━━━ GIVEN ENTRIES ━━━

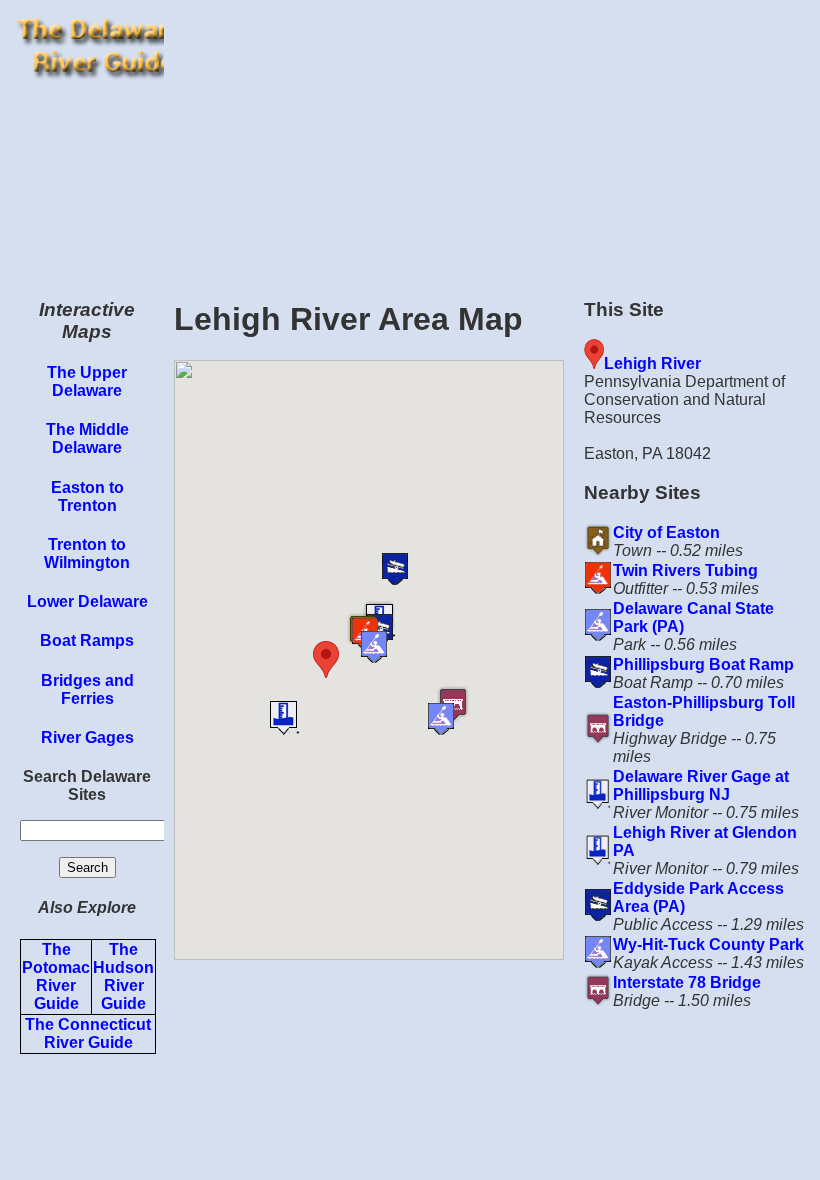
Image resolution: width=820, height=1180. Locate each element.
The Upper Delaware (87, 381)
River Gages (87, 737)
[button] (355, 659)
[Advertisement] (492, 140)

━━━

Write out the data above in full and exactly, but not the pictures.

Image resolution: width=820, height=1180. Locate each element.
The Upper Delaware (87, 381)
River Gages (87, 737)
[button] (355, 659)
[Advertisement] (492, 140)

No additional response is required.